Who cares about excellence? Social sciences under think tank pressure
In Tor Halvorsen and Attle Nyhagen (eds.) Academic identities, academic challenges? American and European experiences of the transformation of higher education and research, Newcastle upon Tyne, 2011, pp. 159–193
Abstract
The emphasis on excellence in university reform efforts around the world coexists uneasily with the increasing privatization and commercialization of academic research and education. While the profitability of truth is arguably most important in the natural sciences, social science and the humanities are also in a twist. Traditional centres of academic research – public or private universities with or without students – have lost the core position they held during much of the second half of the 20th Century in the sphere of social scientific policy research, for example. A new market oriented mode of policy research and consulting features a range of science backed players among which private partisan think tanks perhaps are the most prominent.
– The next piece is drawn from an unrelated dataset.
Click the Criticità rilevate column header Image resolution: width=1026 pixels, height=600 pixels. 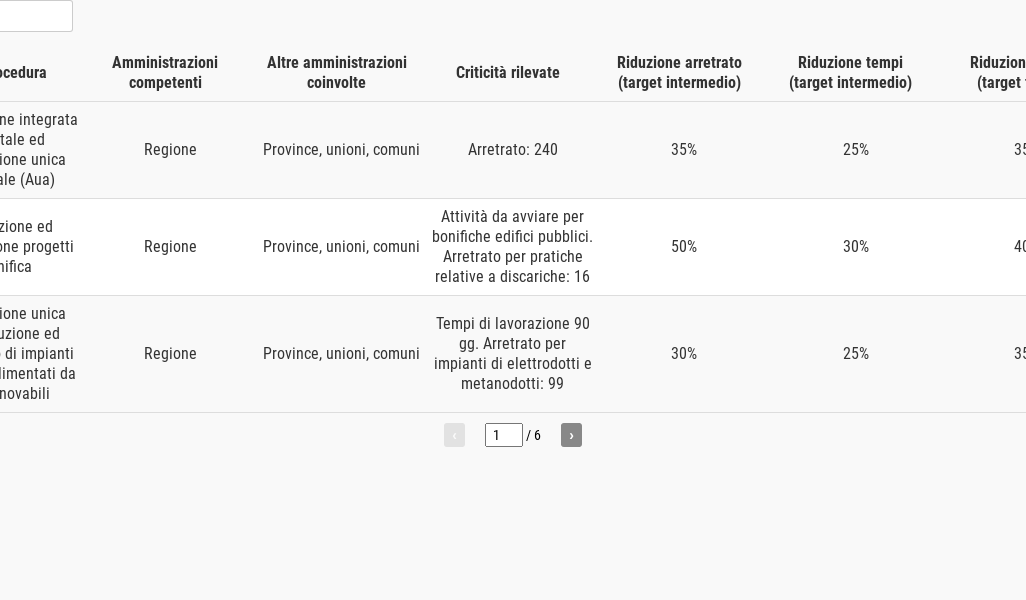(x=508, y=72)

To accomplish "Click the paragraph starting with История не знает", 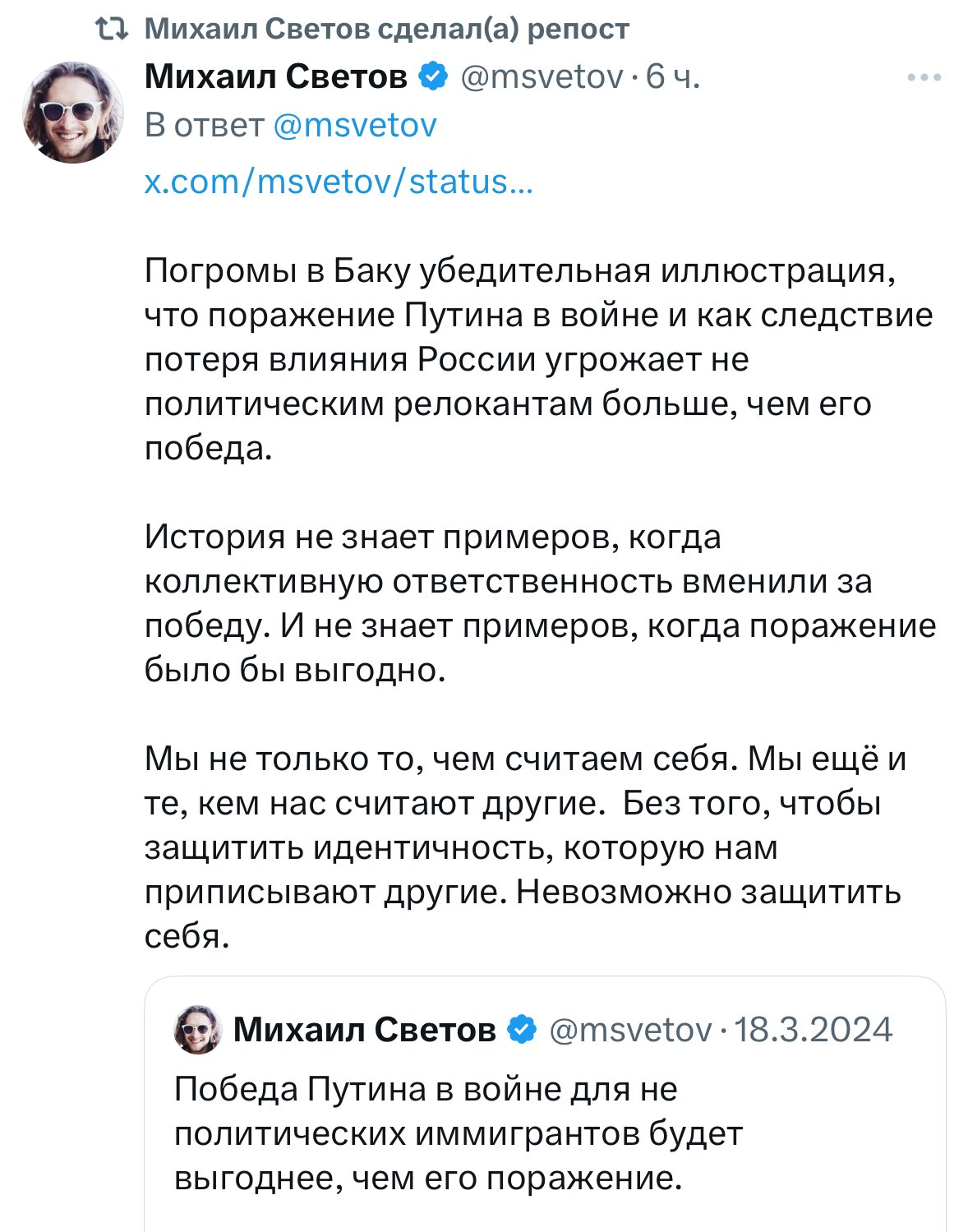I will click(x=538, y=603).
Think tanks include a wide range of public or private organizations that do not only and not even primarily serve academic purposes, and yet are capable of generating highly competitive contributions both to intellectual conversations and political processes. Observing the historical impact of sprawling groups of well organized neoliberal think tanks dedicated to partisan research, intelligence briefing and public intervention reveals the extent to which categories of innovation, efficiency and excellence are insufficient to capture relevance criteria important to the transformation of social sciences and knowledge power structures past and present.